がん

がんの東洋医学的な考え方
がんは、自分の細胞の性質が変化して、体との調和を無視し勝手に大きくなって悪さをする病気です。東洋医学では、一方的に細胞増殖をする特徴は、細胞の増殖と関係する「腎」の気の異常な亢進によると考えます。
「腎」の気を過剰に促す原因として、「肝」の乱れも考えます。変性した細胞が周りとの調和を無視して増殖し、血流やリンパに乗って転移する様子は、地面に根を張り空に枝葉を伸ばす樹木の異常な成長と似ています。五行では、肝は木に位置付けられます。
東洋医学でのがんの治療は、「腎」の働きの調和を図りながら、「肝」の気を鎮め伸びやかにすることを目指します。
ストレスを貯めない
体を冷やす生活環境は、「腎」の気を圧迫し「陽虚」体質に結びつきます。過労や寝不足が続くのも同様で、こちらは水が不足する「陰虚」体質を誘導し、がんの発生条件を強めることになります。

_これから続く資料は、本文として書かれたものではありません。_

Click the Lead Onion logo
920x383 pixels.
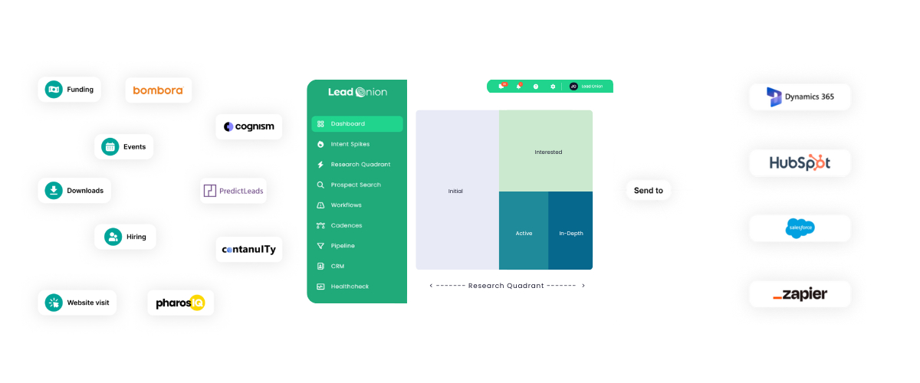point(357,92)
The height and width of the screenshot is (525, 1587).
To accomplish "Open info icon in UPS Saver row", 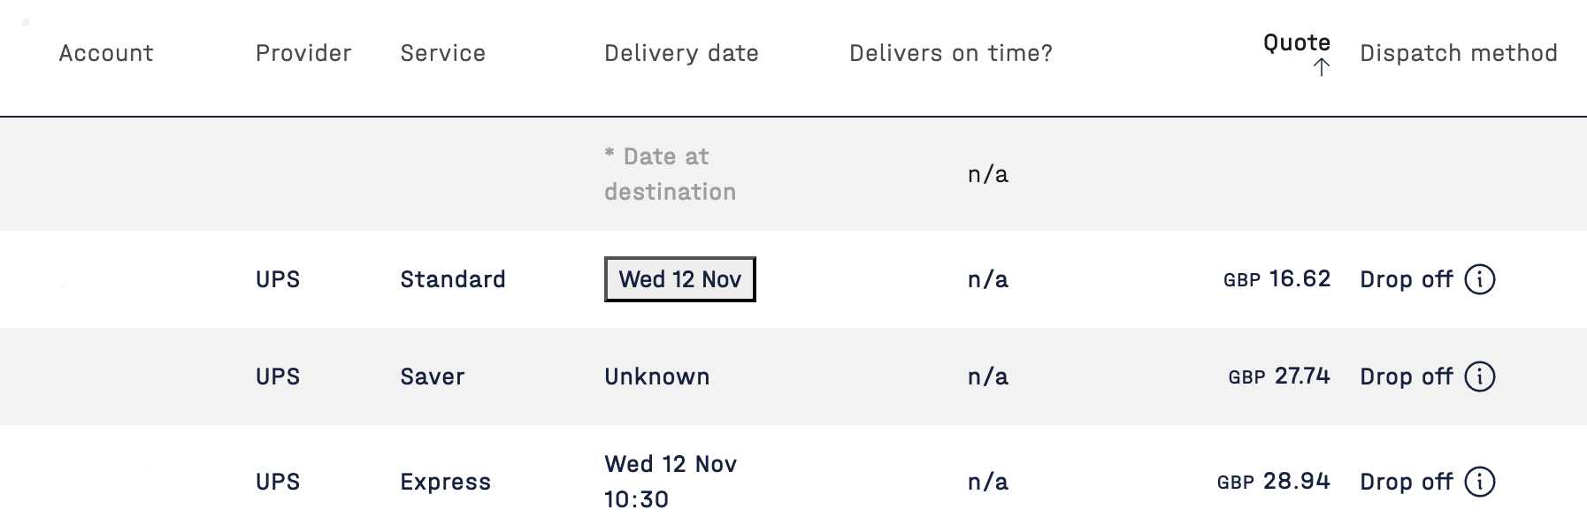I will pos(1480,377).
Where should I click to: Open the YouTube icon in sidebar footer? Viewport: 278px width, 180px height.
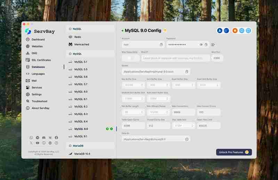pos(38,143)
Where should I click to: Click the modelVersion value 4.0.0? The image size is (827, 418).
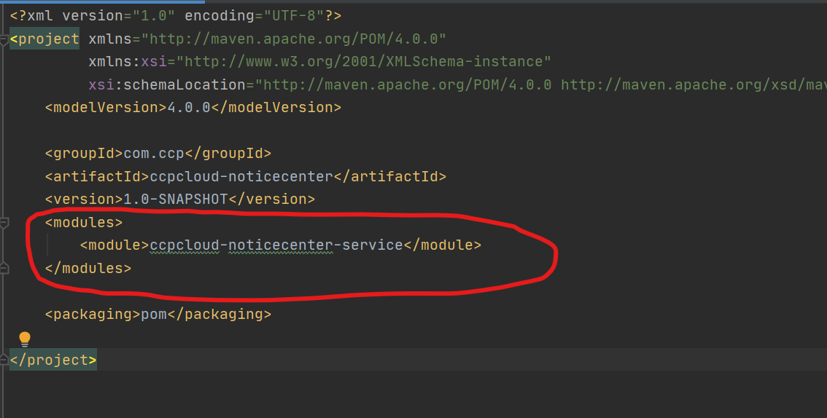click(189, 108)
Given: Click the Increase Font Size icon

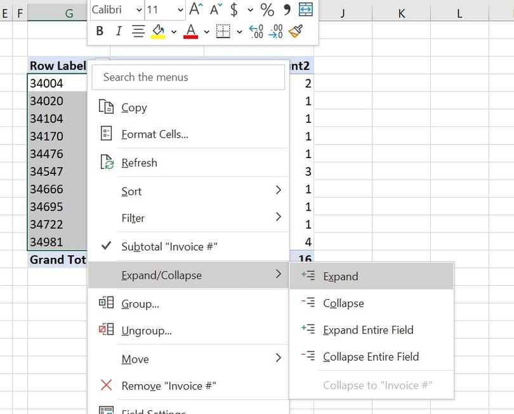Looking at the screenshot, I should click(196, 10).
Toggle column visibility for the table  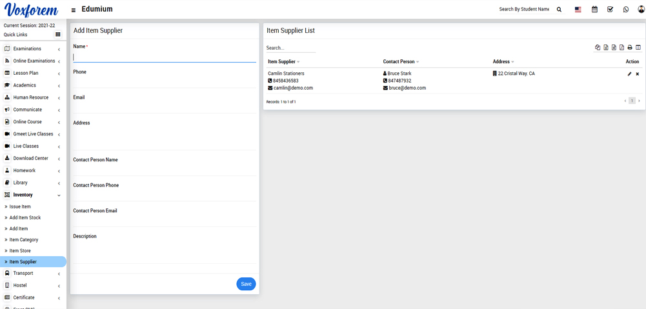pos(638,48)
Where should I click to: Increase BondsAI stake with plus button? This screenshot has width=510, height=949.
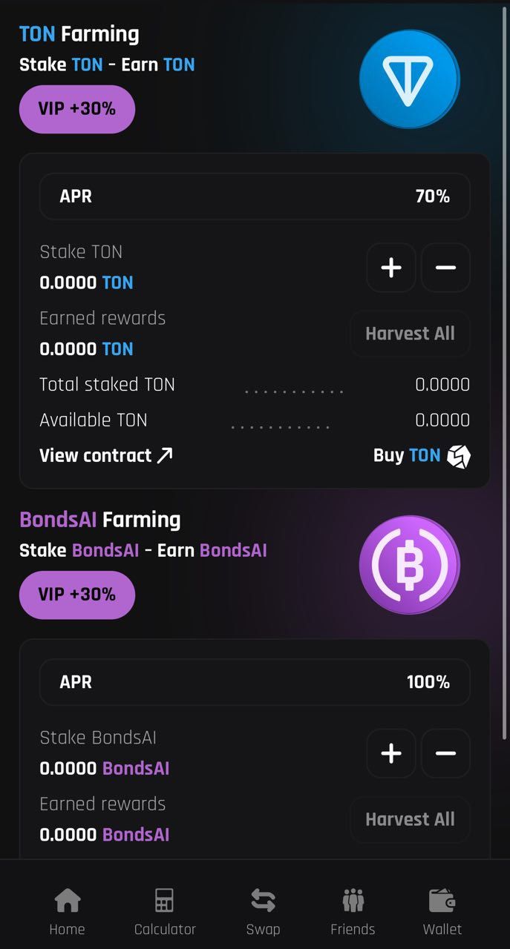(x=391, y=753)
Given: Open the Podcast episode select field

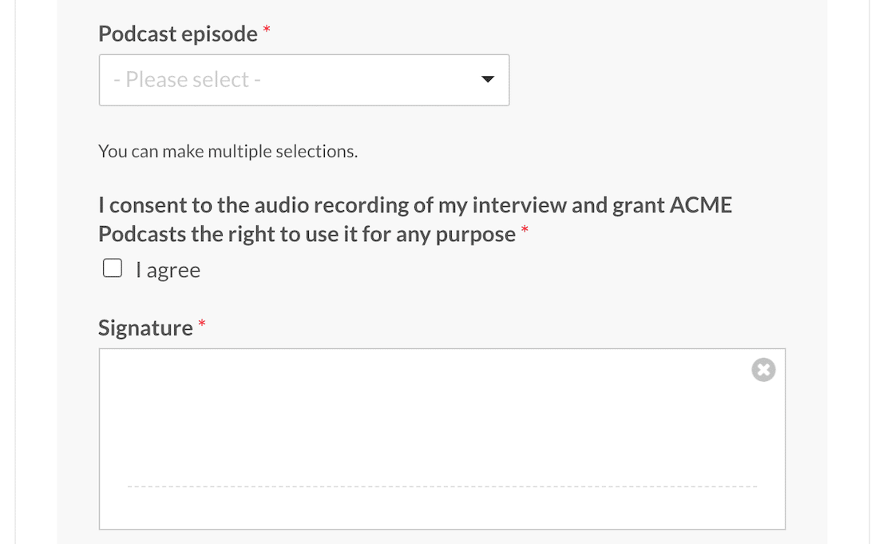Looking at the screenshot, I should click(304, 80).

ストレスががん発生の要因になることは、がんと「肝」の気の関わりを示唆しています。
体のすみずみを巡る気が、体内の異常の芽を見つけ処理できないことが、がんのきっかけになります。気が滞ってしまう「気滞」は、がんへの入り口です。不安や恐怖の中で、くよくよしながら暮らすことは、がんの芽に養分を注いでいるようなものです。
がんの漢方治療
漢方治療では、体の調和を整えたり抵抗力を高めたり、硬いものを解きほぐすように気を巡らせ、湿を取り除き、血の流れを盛んにさせます。
また、抗がん作用をもつとされる清熱解毒薬の作用を組み合わせて、がん細胞を攻撃するような治療を取り入れる例も多々あります。
漢方薬の元になる生薬には、ウィルスに抵抗性をもつものがあります。がん治療に効果のあるものとして三稜、莪朮、丹参、牡蛎、木通なども使います。「解毒作用」や異常に亢進している生体機能を抑える効果が期待できます。
また、キノコの類には体の抵抗力を高める作用があるとされており、茯苓、沢瀉、桑黄(アガリスク)や霊芝などが用いられます。
なお、漢方治療の基本は、がん細胞に直接働きかけるというのではなく、体内の不要物を排除し、気・血・水の巡りを整え、がんと闘える体をつくっていきます。
がんの漢方薬
抗がん剤と漢方薬の併用
漢方薬の投与の時期は、早いほど有効です。術後まで待つ必要はありません。抗がん剤や手術と同時に、漢方薬を併用することは、もちろん可能です。
抗がん剤を使いながら、並行して漢方治療を進める場合は、薬の投与前後に、舌や脈をつぶさに観察しましょう。体や心の変化にしっかり向き合いながら治療を進めてください。また、抗がん剤の副作用を、漢方薬で緩和する目的での利用も可能です。